Data Scientists, Analysts, Data Engineers, and Machine Learning Engineers. What do they do?

Photo by Alex Kotliarskyi on Unsplash

According to World Economic Forum, High Scalability, by 2025, the amount of data generated each day is expected to reach 463 exabytes globally. That’s a billion gigabytes! Google, Facebook, Microsoft, and Amazon store at least 1,200 petabytes of information.

To utilize this eruption of data, data professions have become ubiquitous in companies and organizations worldwide.

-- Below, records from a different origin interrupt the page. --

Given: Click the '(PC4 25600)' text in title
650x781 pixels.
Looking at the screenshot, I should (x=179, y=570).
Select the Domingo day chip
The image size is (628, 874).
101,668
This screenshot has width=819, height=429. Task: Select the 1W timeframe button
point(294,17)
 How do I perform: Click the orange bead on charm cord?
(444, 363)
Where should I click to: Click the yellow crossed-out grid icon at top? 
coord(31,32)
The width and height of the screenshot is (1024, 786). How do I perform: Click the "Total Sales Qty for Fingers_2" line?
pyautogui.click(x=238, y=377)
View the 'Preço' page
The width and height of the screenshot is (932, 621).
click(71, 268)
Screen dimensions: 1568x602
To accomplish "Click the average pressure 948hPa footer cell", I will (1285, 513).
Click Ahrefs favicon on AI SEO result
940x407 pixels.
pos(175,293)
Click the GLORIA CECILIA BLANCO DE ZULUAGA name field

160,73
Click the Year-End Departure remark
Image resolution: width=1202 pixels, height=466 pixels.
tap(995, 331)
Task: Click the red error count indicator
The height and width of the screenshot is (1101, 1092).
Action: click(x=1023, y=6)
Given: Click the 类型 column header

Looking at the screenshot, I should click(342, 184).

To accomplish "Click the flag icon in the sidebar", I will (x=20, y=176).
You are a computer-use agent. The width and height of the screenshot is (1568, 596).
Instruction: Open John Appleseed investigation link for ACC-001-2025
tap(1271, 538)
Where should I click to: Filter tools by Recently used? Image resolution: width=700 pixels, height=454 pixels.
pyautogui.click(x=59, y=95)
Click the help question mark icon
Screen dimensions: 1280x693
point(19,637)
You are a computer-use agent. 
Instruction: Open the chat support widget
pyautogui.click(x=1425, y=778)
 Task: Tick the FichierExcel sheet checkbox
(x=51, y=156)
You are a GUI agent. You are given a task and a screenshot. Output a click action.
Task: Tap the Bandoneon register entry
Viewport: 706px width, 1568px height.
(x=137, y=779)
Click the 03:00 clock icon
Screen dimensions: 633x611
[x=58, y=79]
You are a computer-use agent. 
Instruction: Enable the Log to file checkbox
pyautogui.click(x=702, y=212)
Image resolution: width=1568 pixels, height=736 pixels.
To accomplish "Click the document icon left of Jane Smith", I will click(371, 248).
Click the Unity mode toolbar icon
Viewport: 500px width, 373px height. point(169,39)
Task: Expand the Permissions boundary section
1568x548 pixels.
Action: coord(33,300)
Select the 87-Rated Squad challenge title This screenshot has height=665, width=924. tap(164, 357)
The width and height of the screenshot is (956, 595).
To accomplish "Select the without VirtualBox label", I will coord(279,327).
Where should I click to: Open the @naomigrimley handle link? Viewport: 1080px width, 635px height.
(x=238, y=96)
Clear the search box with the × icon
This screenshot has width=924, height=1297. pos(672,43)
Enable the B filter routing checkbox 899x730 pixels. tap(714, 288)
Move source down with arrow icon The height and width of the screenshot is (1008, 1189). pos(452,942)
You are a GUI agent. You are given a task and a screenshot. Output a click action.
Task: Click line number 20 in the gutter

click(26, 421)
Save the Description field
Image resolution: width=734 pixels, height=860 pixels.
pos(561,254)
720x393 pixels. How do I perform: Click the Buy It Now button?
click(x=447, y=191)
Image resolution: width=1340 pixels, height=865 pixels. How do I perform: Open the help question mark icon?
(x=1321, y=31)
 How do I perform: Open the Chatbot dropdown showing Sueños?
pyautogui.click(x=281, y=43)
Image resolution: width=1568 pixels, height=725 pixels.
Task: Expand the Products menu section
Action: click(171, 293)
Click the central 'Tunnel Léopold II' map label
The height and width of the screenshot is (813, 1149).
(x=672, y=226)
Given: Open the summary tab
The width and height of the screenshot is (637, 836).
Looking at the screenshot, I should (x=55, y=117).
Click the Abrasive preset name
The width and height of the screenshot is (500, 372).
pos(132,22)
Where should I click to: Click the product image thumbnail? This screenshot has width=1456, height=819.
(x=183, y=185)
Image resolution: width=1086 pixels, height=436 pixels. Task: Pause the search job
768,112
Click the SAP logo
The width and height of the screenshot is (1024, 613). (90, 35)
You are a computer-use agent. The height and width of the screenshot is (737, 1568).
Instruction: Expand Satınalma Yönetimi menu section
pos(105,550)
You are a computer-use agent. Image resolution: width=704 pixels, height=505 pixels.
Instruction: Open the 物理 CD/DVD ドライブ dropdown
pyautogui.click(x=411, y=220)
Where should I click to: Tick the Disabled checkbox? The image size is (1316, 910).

In this article, I will introduce you to the common roles in a data team.

Data team

A data team typically consists of:

  • Data Analyst
  • Business analyst
  • Data scientist
  • Data Engineer
  • Machine Learning Engineer

For each of these roles, we’ll go through

  • Overall description
  • Roles and responsibilities
  • Skills

If you don’t know already, we recently launched a new discord server! Come join the bitgrit community where we discuss all things data science and AI, including our newly released BGR cryptocurrency token! Join the server here!

Let’s dive in!

Business analyst

Business analysts are commonly known as the intermediaries between management and the IT department in a company.

Their primary responsibility is to analyze the structure of a business, identify problems within it, and then improve the process, service, or product of a business through data analysis and software.

For example, a business analyst could conduct a market analysis and analyze the overall profitability.

Business analysts are critical when a data team lacks domain expertise, as they can bridge the gap and ensure the business is making data-driven decisions.

Roles and Responsibilities (source)

  • Creating a detailed business analysis, outlining problems, opportunities, and solutions for a business
  • Budgeting and Forecasting
  • Planning and monitoring
  • Financial modeling
  • Variance Analysis
  • Pricing
  • Reporting
  • Defining business requirements and reporting them back to stakeholders

Skills

  • SQL
  • Business Intelligence
  • Advanced Excel
  • Data visualization tools using Quicksight, Tableau, Power BI
  • Technical writing and strong communication
  • Stakeholder analysis

Data Analyst

The primary responsibility of a data analyst is to discover how to use data to answer questions and solve problems.

They work with data engineers to access data sources and with stakeholders to create relevant and meaningful reports.

Once they discover the hidden patterns in data, they will utilize reporting tools and storytelling skills to turn numbers into tangible insights.

Data analysts are crucial as they allow businesses to maximize the value of their data assets and use analytics to inform strategic business decisions.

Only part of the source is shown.